To do:
Word for word, please restate each record and pass over the pictures.
[Data extract — start]
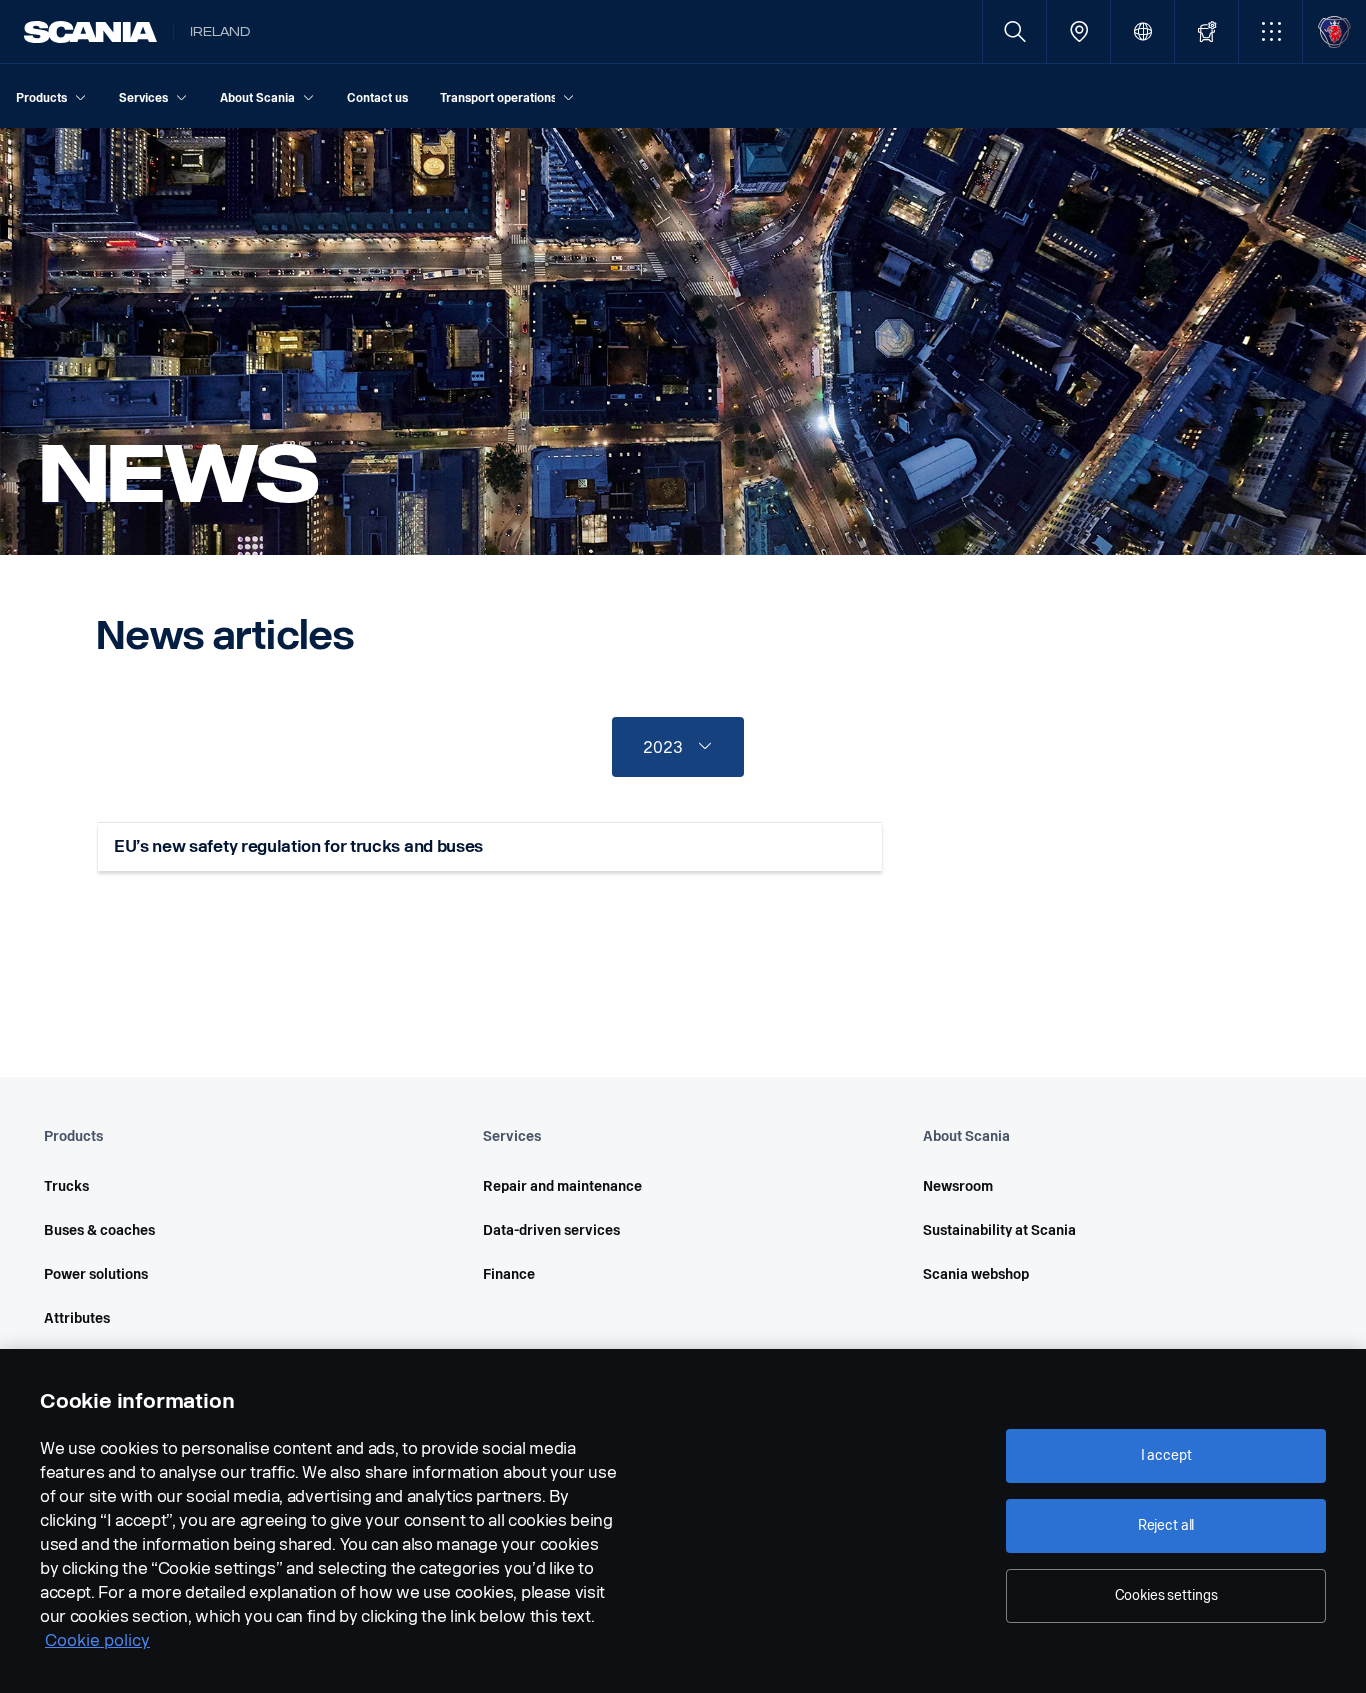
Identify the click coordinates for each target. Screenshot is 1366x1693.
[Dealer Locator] (1078, 31)
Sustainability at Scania (999, 1230)
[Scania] (90, 32)
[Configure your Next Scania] (1206, 31)
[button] (1270, 31)
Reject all (1166, 1525)
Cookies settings (1166, 1595)
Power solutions (96, 1274)
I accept (1166, 1455)
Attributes (77, 1318)
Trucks (66, 1186)
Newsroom (958, 1186)
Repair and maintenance (562, 1186)
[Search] (1014, 31)
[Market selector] (1142, 31)
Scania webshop (976, 1274)
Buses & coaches (99, 1230)
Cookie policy (97, 1640)
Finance (509, 1274)
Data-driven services (551, 1230)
[Data extract — finish]
Response box:
Identify the click coordinates for each target. Screenshot is 1366x1693.
[Dealer Locator] (1078, 31)
Sustainability at Scania (999, 1230)
[Scania] (90, 32)
[Configure your Next Scania] (1206, 31)
[button] (1270, 31)
Reject all (1166, 1525)
Cookies settings (1166, 1595)
Power solutions (96, 1274)
I accept (1166, 1455)
Attributes (77, 1318)
Trucks (66, 1186)
Newsroom (958, 1186)
Repair and maintenance (562, 1186)
[Search] (1014, 31)
[Market selector] (1142, 31)
Scania webshop (976, 1274)
Buses & coaches (99, 1230)
Cookie policy (97, 1640)
Finance (509, 1274)
Data-driven services (551, 1230)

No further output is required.